Repeat the entries from the line containing "You are a computer-use agent. 1024x950" through the line containing "point(20,52)", both included, leaving the pictures out of your answer.

»»

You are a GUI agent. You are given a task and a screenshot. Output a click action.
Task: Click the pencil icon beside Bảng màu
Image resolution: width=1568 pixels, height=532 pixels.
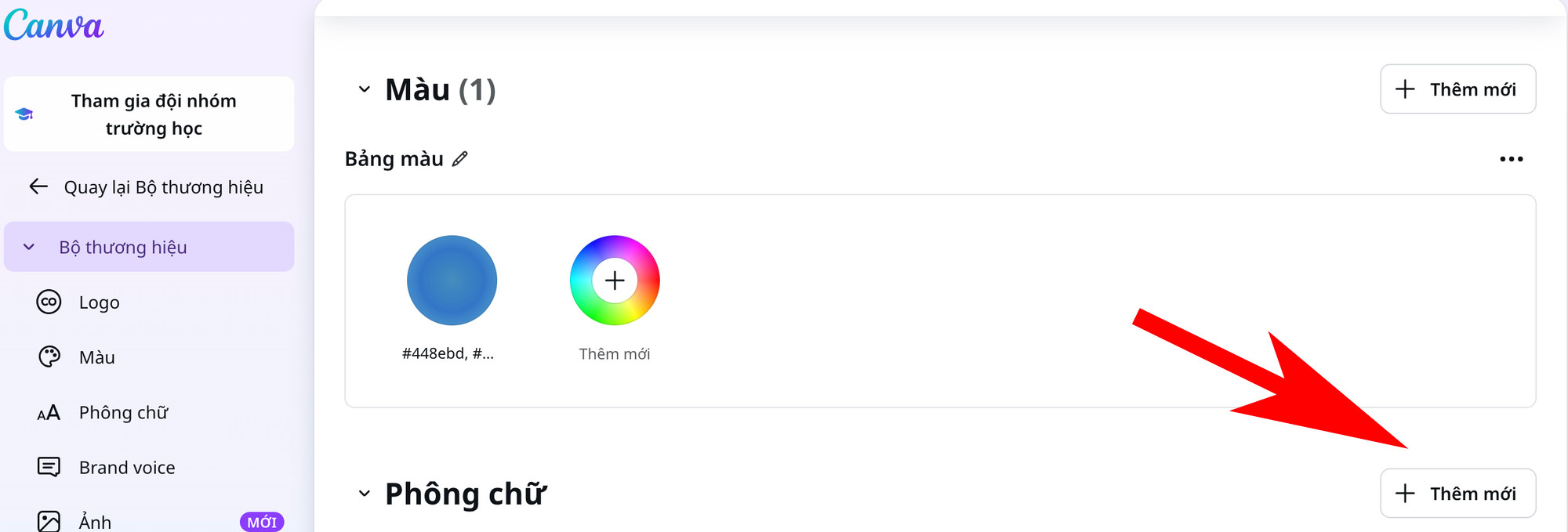(x=460, y=159)
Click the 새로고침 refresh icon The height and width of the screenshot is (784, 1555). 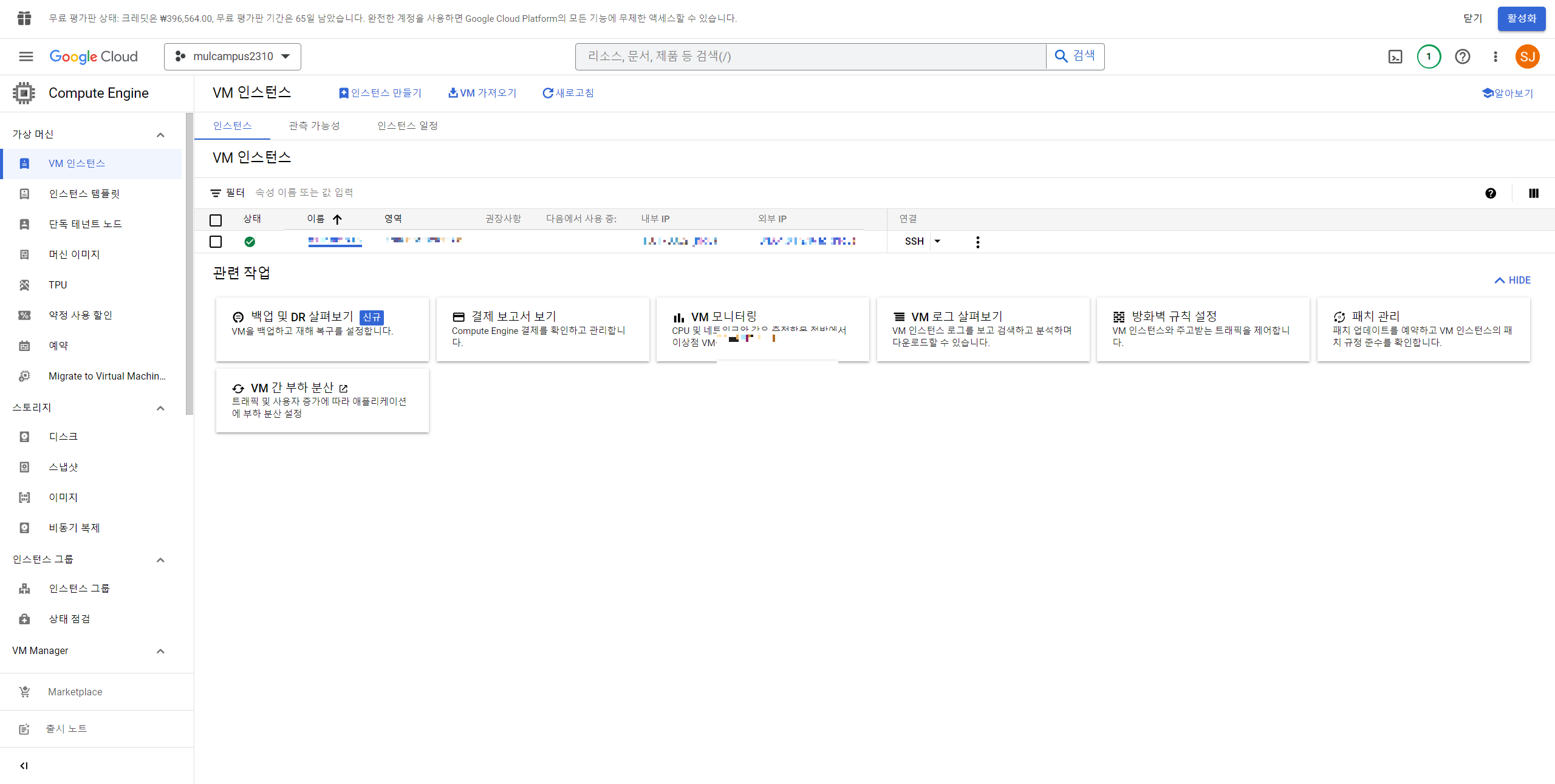click(x=547, y=93)
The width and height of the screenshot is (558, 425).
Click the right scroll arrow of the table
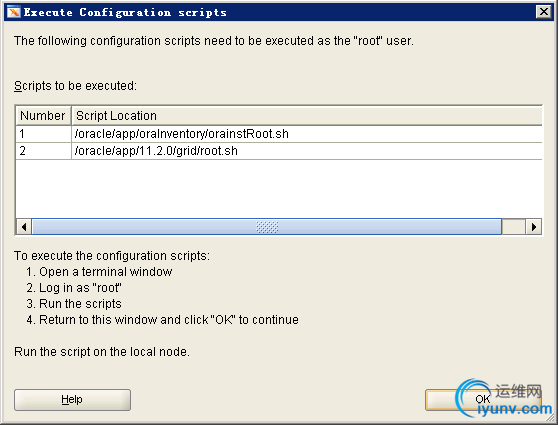coord(533,227)
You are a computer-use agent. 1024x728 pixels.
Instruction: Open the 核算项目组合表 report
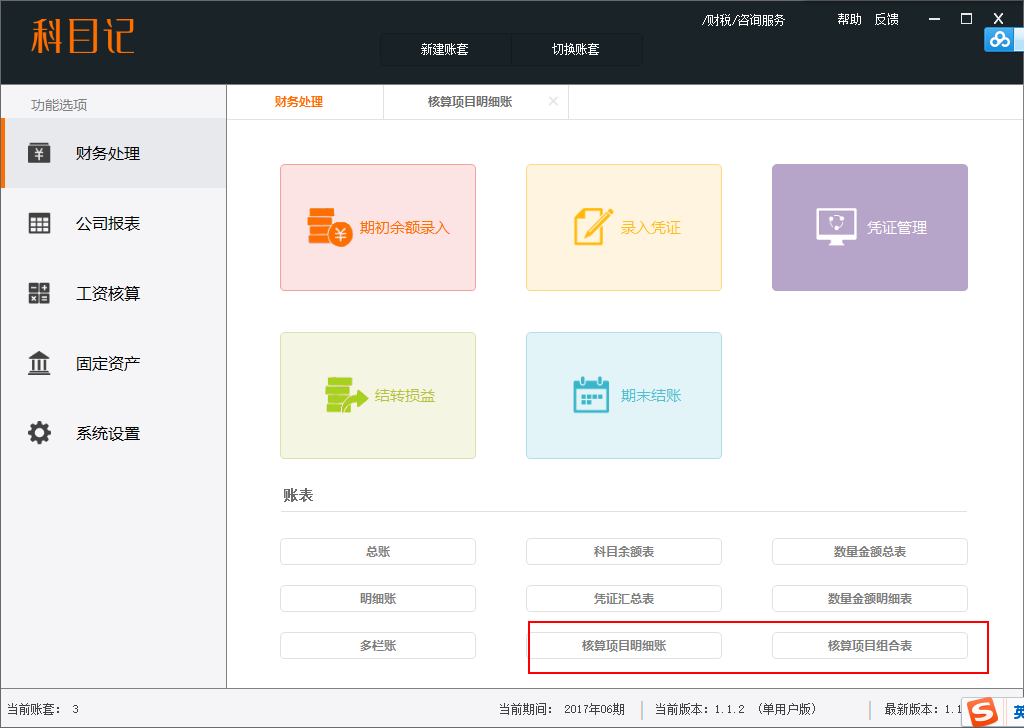click(x=869, y=646)
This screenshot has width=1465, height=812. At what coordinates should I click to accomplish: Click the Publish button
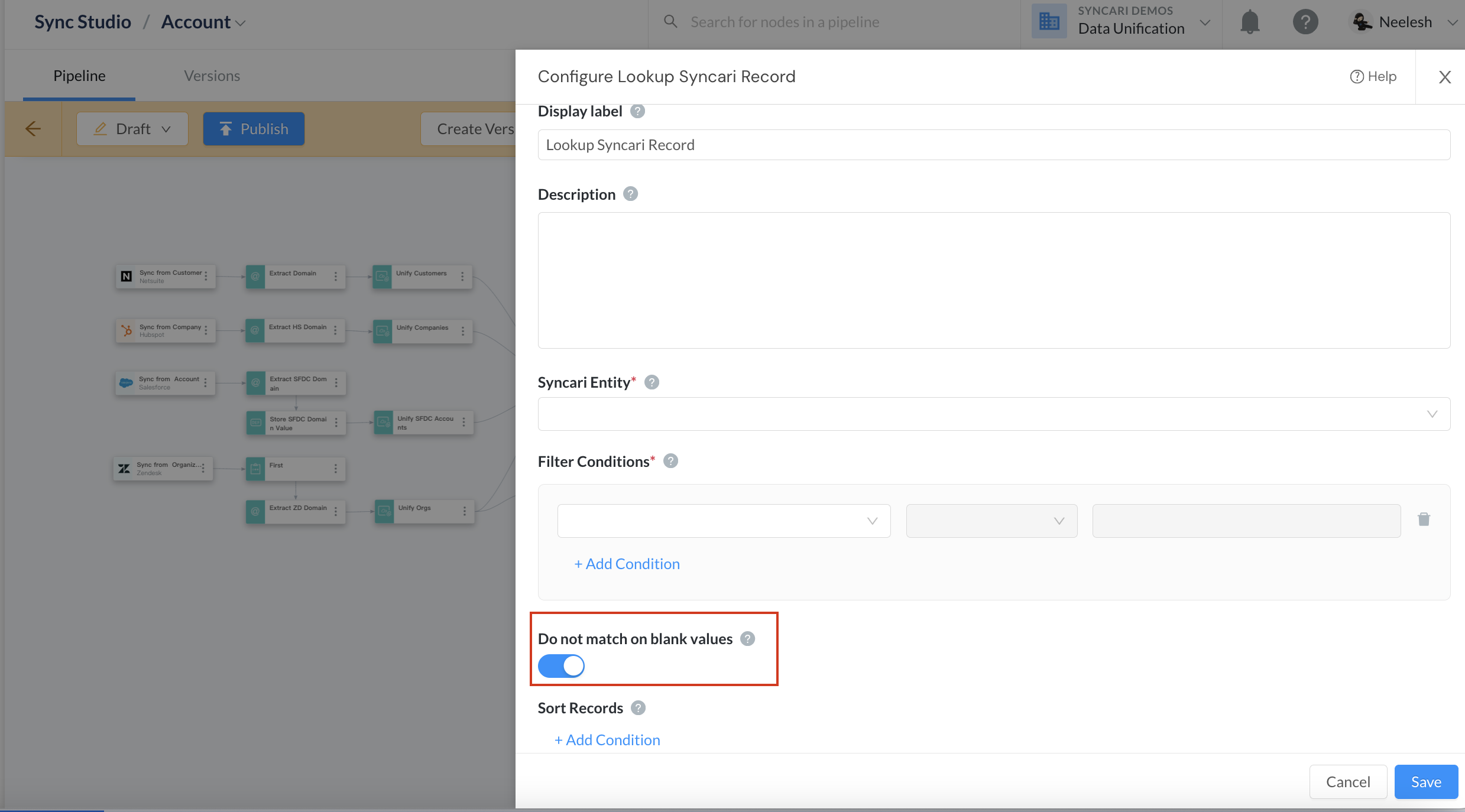(254, 129)
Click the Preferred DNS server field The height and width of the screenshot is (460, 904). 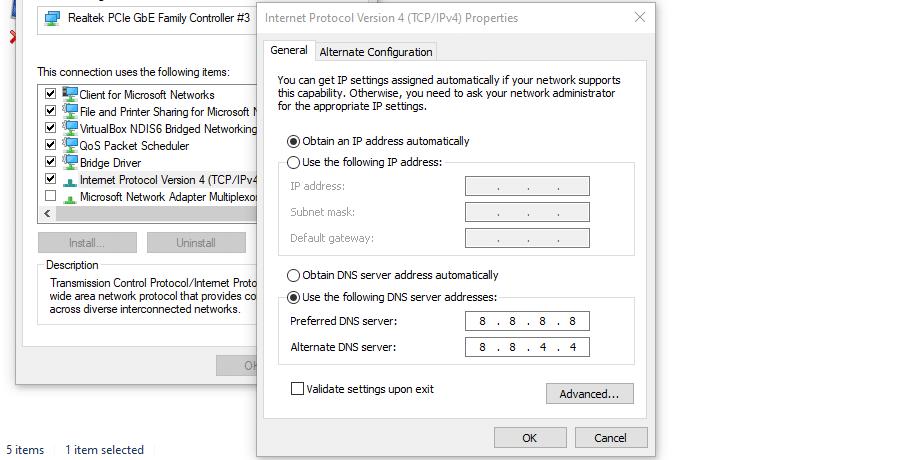pyautogui.click(x=527, y=321)

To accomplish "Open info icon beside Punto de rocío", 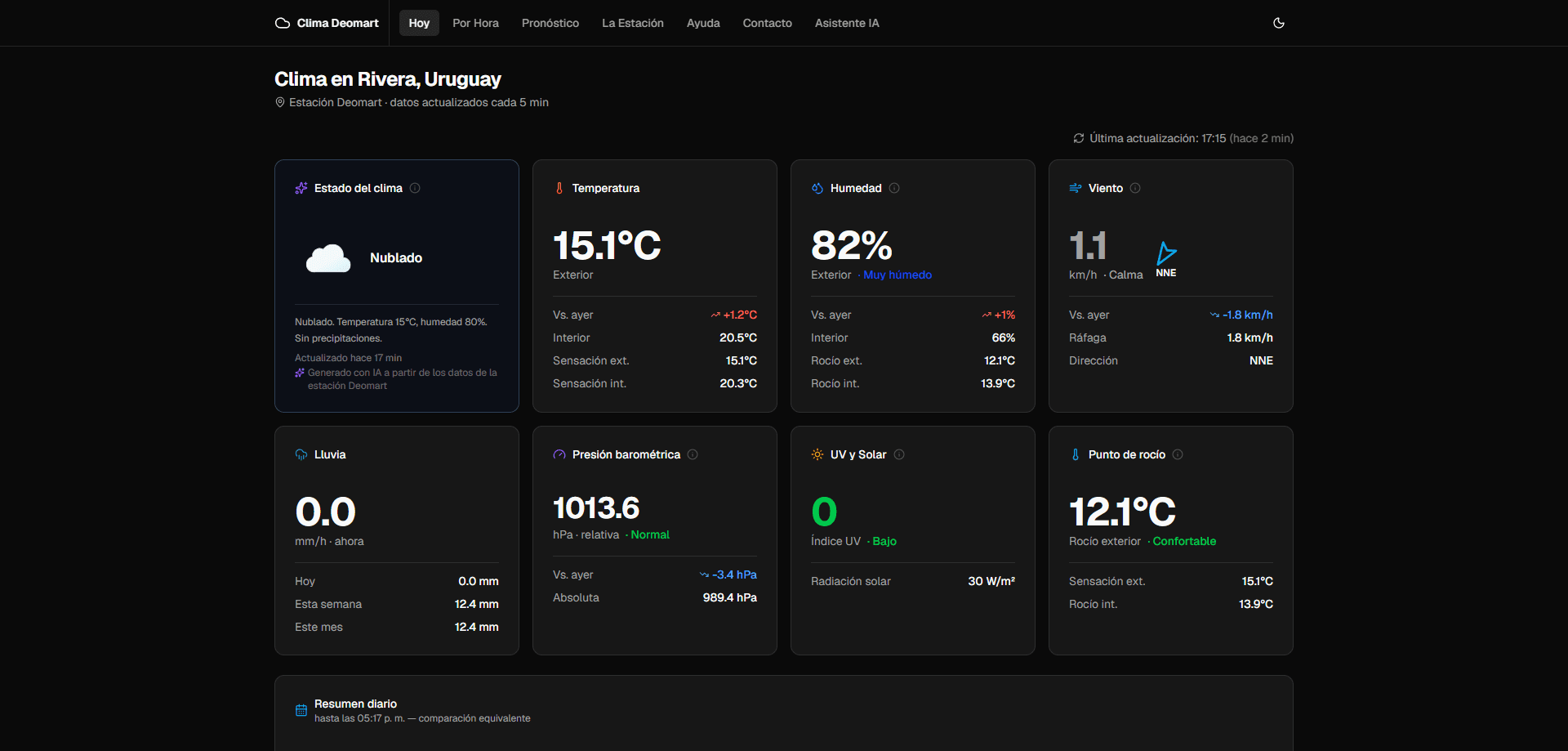I will 1178,454.
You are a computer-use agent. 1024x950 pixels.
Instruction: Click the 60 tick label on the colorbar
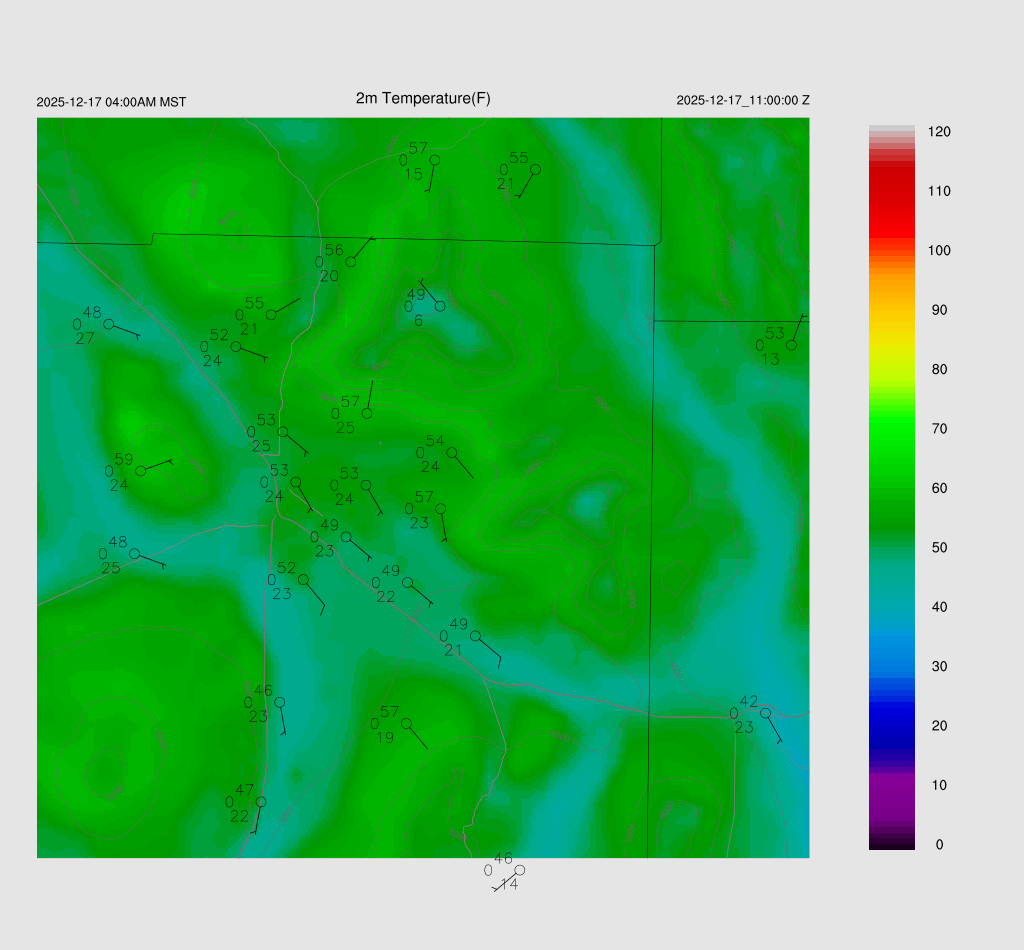[939, 488]
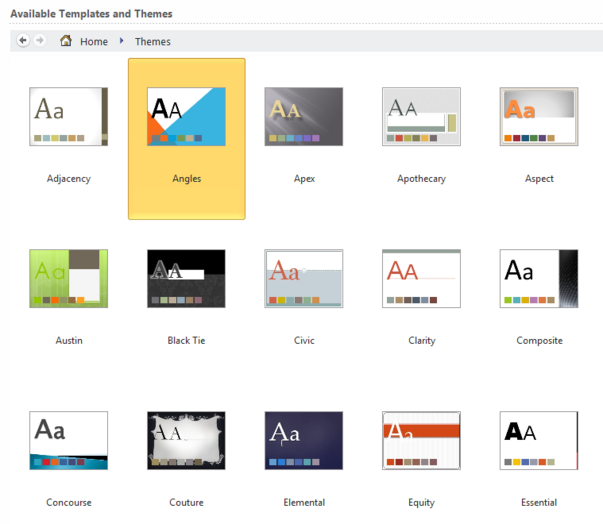603x524 pixels.
Task: Expand the breadcrumb arrow after Home
Action: (x=121, y=41)
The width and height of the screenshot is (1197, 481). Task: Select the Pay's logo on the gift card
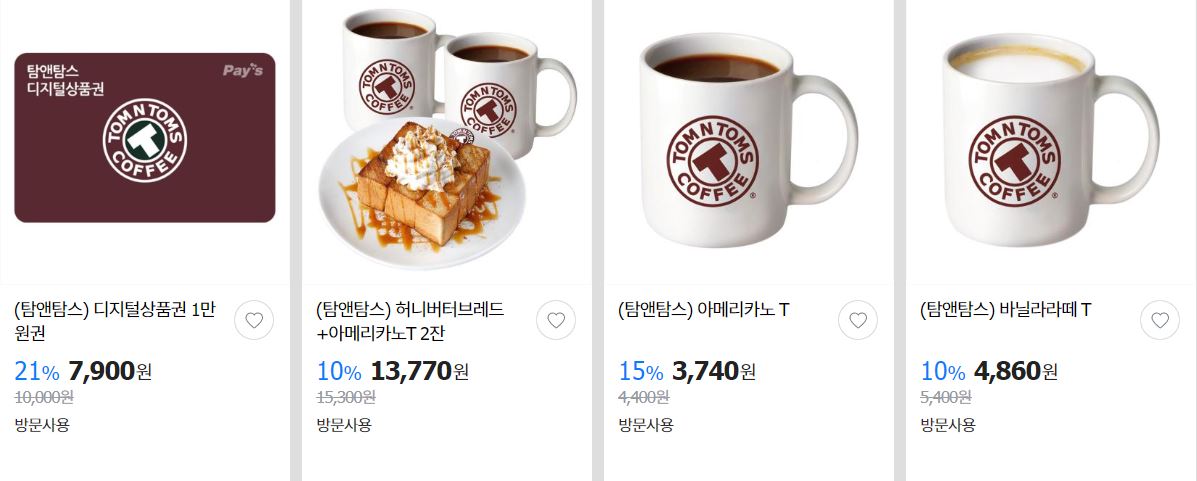(243, 70)
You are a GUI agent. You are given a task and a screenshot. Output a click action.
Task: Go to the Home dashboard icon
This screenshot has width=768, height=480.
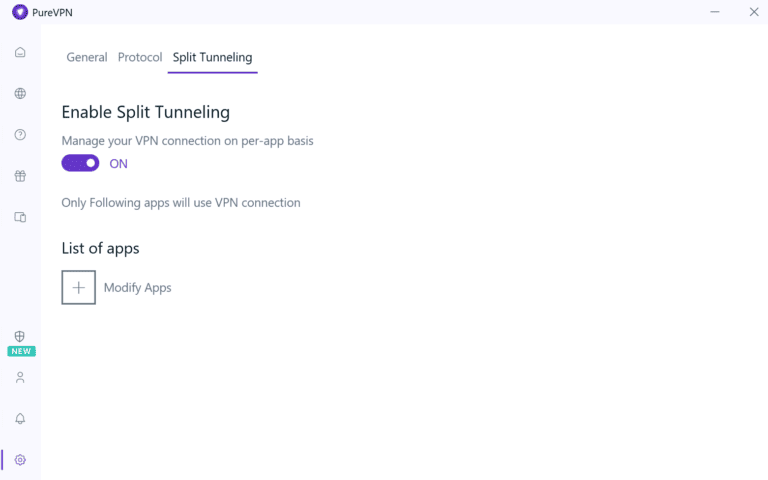point(20,52)
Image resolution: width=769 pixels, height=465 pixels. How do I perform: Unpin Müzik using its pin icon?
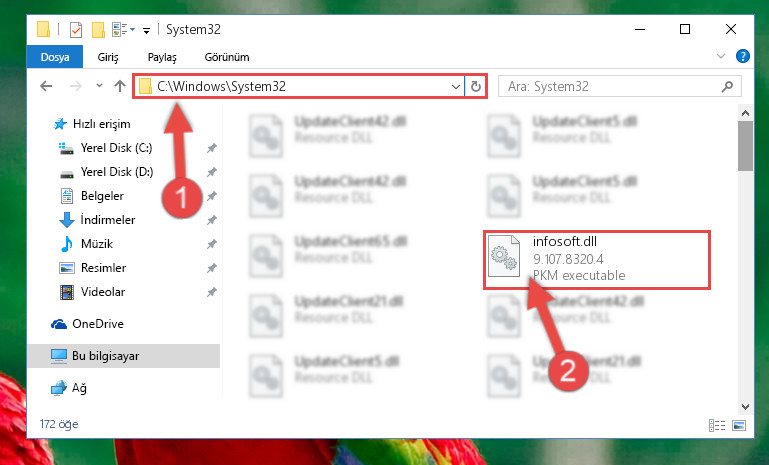click(x=211, y=244)
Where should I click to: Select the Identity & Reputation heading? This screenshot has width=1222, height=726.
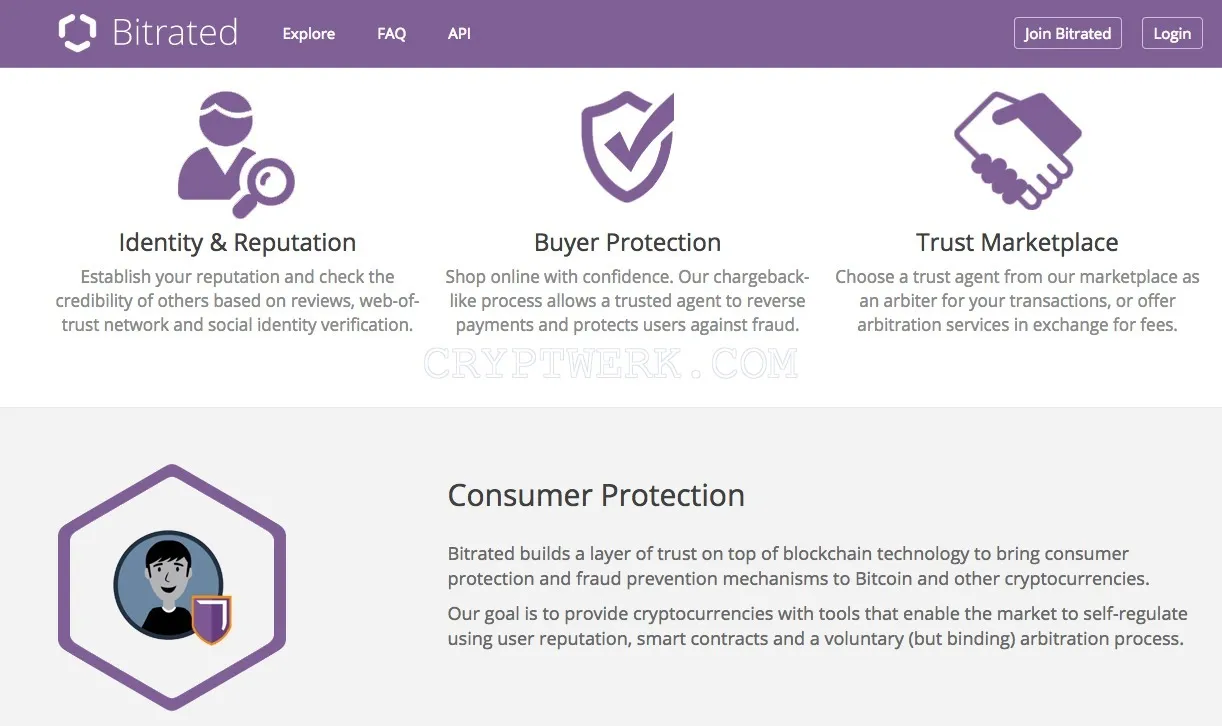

««

Right answer →
You are a computer-use agent. 1024x950 pixels.
Instruction: Click the 60 tick label on the colorbar
[939, 488]
603x524 pixels.
Task: Expand the breadcrumb arrow after Home
Action: (x=121, y=41)
The width and height of the screenshot is (1197, 481). Task: Select the Pay's logo on the gift card
(243, 70)
You are a GUI agent. You are given a task and a screenshot. Output a click action.
Task: Go to the Home dashboard icon
This screenshot has width=768, height=480.
point(20,52)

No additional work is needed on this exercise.